NANAIMO – Dams Direct Action Group president Dave Cutts announces his group will block work on an auxiliary spillway at Colliery Dam Park.

Colliery dam protesters are preparing to block the lower Colliery dam remediation project.

Dams Direct Action Group president Dave Cutts announced Friday that his group will not stand by and allow trees to be cut, nor a massive trench to be blasted through the park.

Cutts, reading a press release from his activist group, said the city has been railroaded by the provincial government into a “costly, destructive and needless project.” His group is prepared to take a stand with measures that include blocking access and camping, and will be inviting activists from other parts of the province to get engaged.
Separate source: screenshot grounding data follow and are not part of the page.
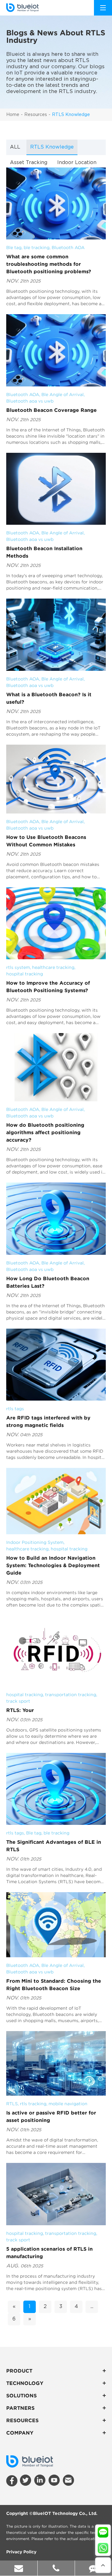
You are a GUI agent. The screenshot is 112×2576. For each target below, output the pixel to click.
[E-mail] (18, 2568)
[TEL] (56, 2568)
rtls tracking (33, 2103)
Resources (35, 115)
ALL (15, 147)
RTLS (12, 2103)
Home (12, 115)
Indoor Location (76, 162)
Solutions (21, 2395)
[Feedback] (93, 2568)
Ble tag (13, 247)
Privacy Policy (21, 2551)
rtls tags (15, 1408)
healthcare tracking (53, 967)
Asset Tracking (28, 162)
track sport (18, 1701)
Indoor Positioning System (34, 1542)
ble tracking (36, 247)
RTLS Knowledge (71, 115)
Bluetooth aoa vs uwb (30, 401)
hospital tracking (24, 973)
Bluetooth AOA (68, 247)
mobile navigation (68, 2103)
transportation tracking (70, 1694)
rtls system (18, 967)
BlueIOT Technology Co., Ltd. (65, 2513)
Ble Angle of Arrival (62, 394)
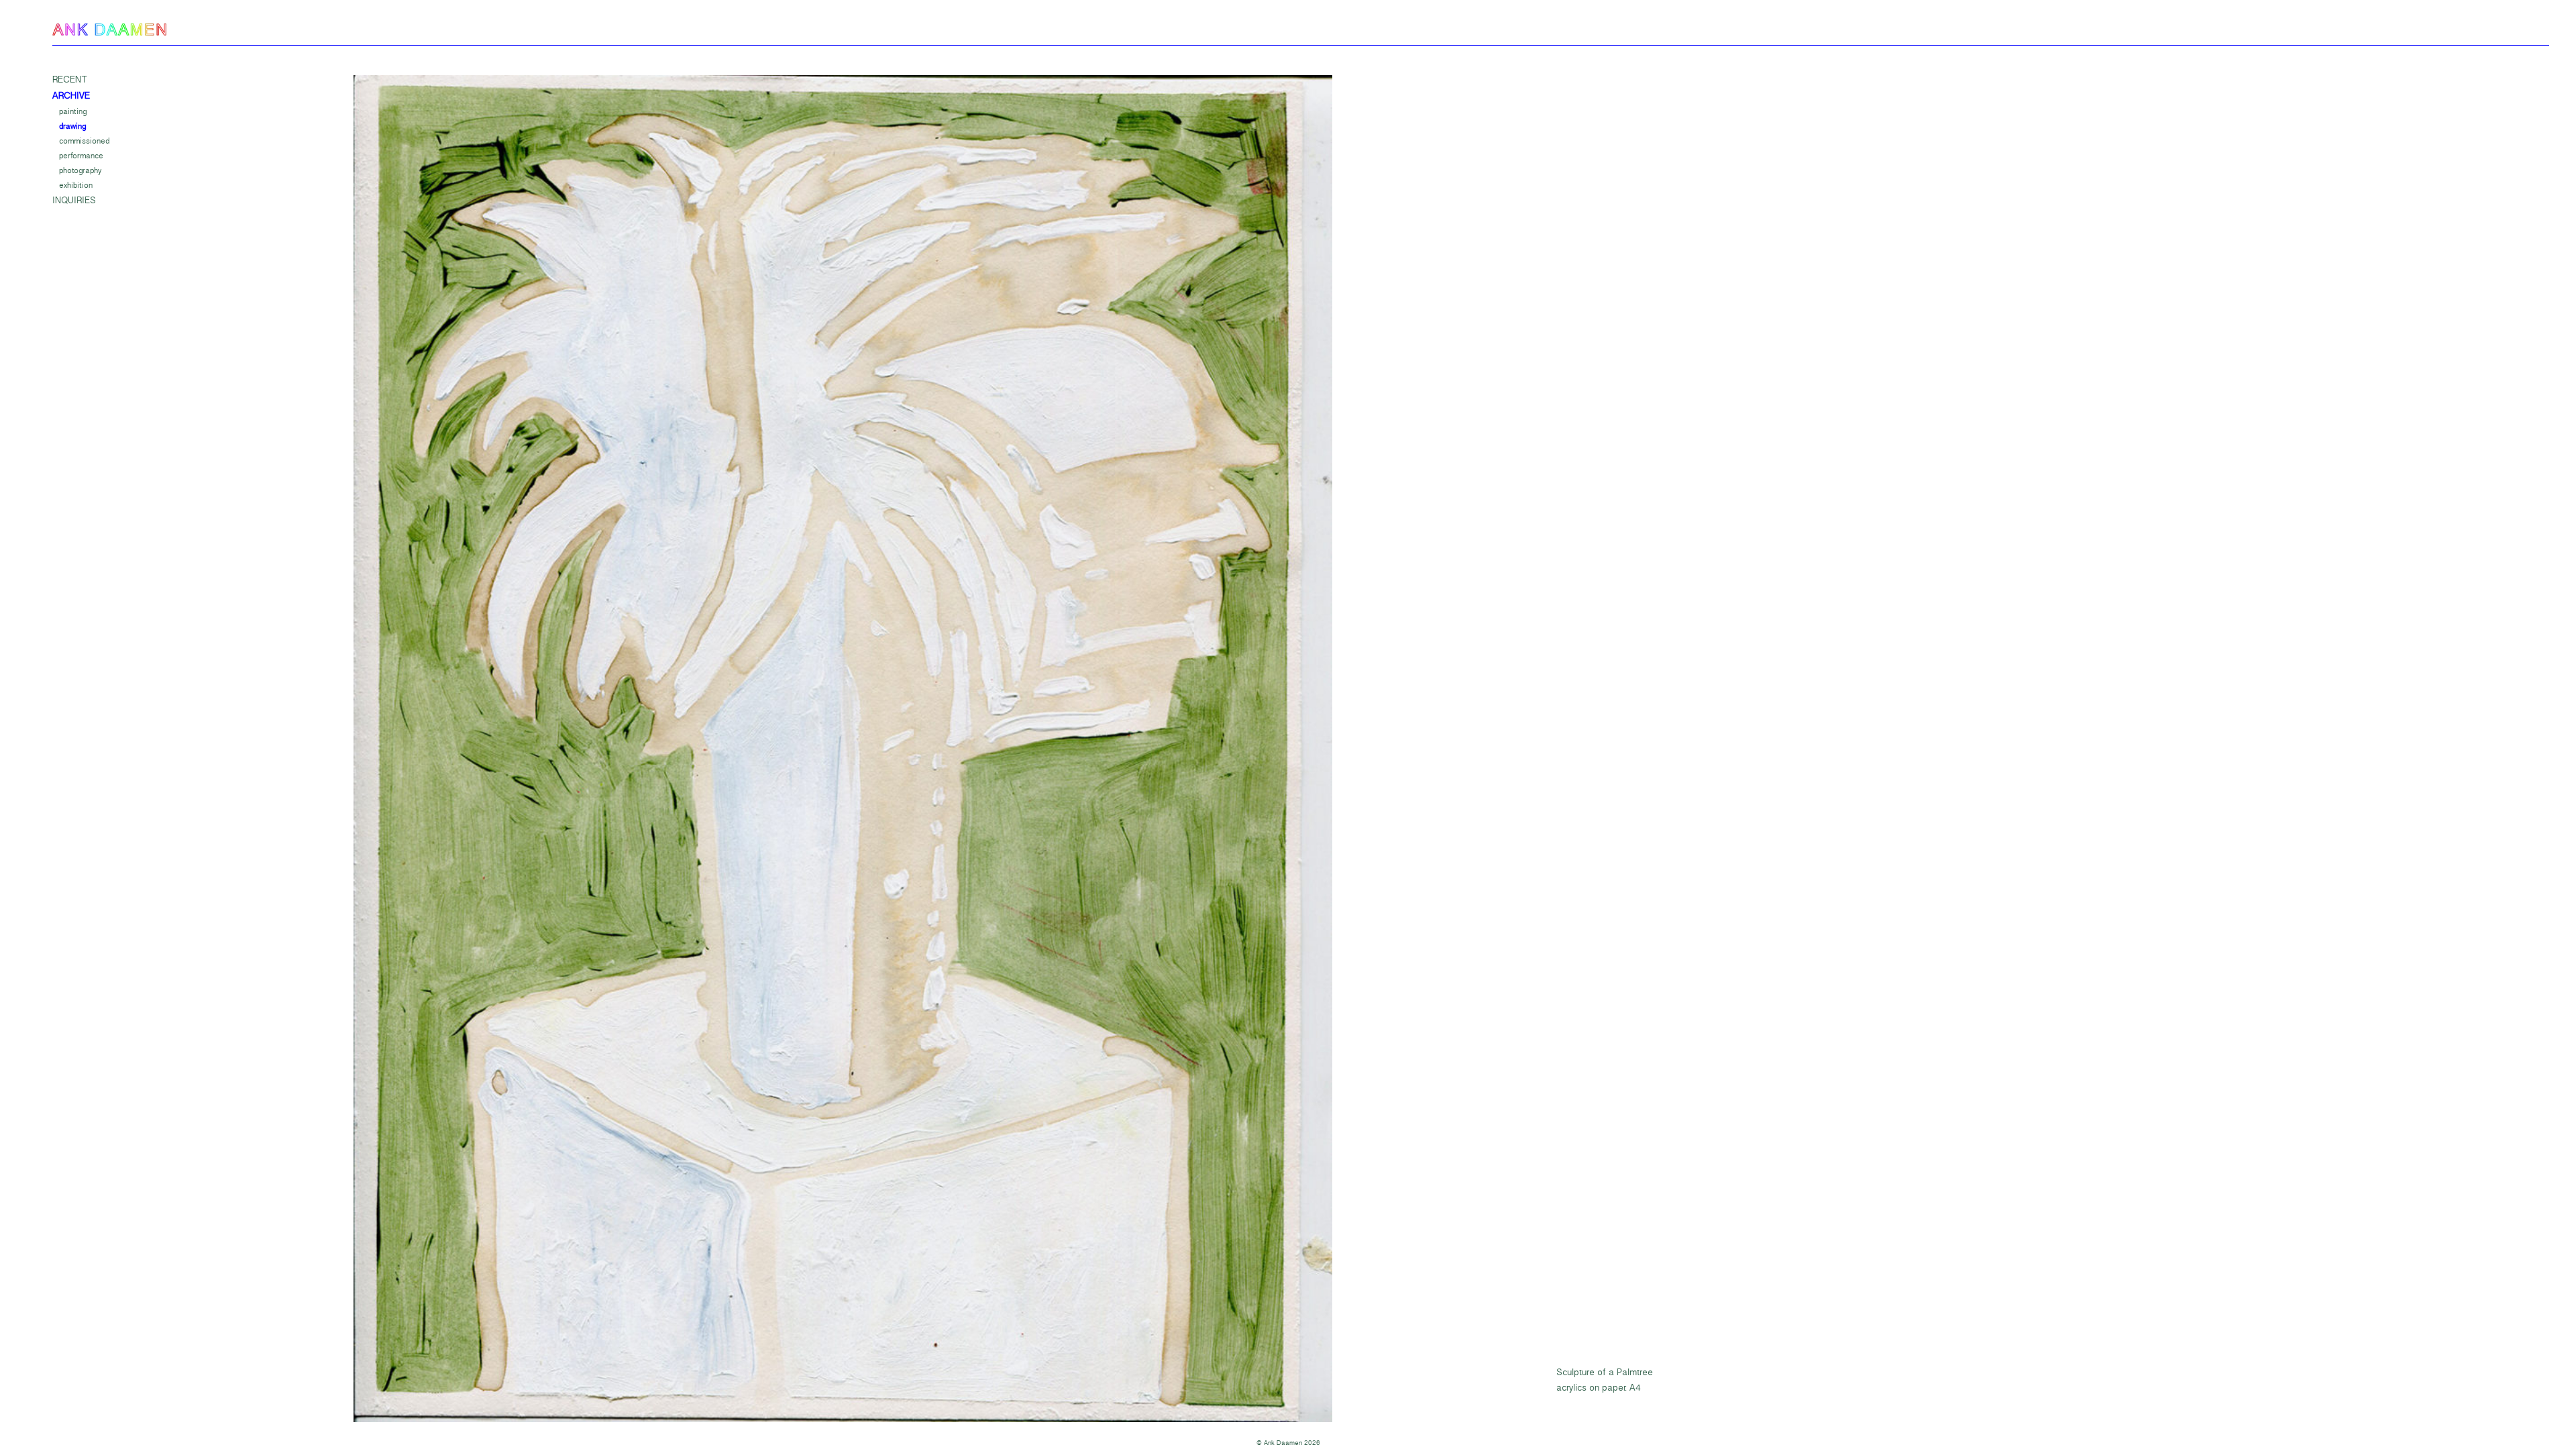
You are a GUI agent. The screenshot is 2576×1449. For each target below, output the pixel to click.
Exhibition (76, 185)
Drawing (72, 126)
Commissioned (84, 141)
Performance (81, 156)
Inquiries (74, 200)
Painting (73, 111)
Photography (80, 170)
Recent (69, 80)
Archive (71, 96)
Burnaby Mountain, which saw protests last year, is the “perfect example” of the kind of action they will take, Cutts said.

“We’re not there just to make a show,” he said. “We’re there to stop the mowing down of those trees. If they don’t take down those trees, they don’t dig a trench.”

The protest announcement isn’t unexpected for Nanaimo Mayor Bill McKay, who said the City of Nanaimo will have to take whatever steps necessary to ensure work gets done to comply with the comptroller’s orders.

City council unanimously agreed last week to remediate the lower Colliery dam with an auxiliary spillway, estimated to cost between $2.8 million and $4.8 million. The work is estimated by Golder Associates to see 27 trees removed, according to Toby Seward, the city’s acting general manager of community development and protective services, who says the goal is to landscape the area as much as possible after construction is complete.

The city expects to be in a position to tender the project by Sept. 1, and must be near complete remediation of the lower dam by mid-November to meet a provincial order.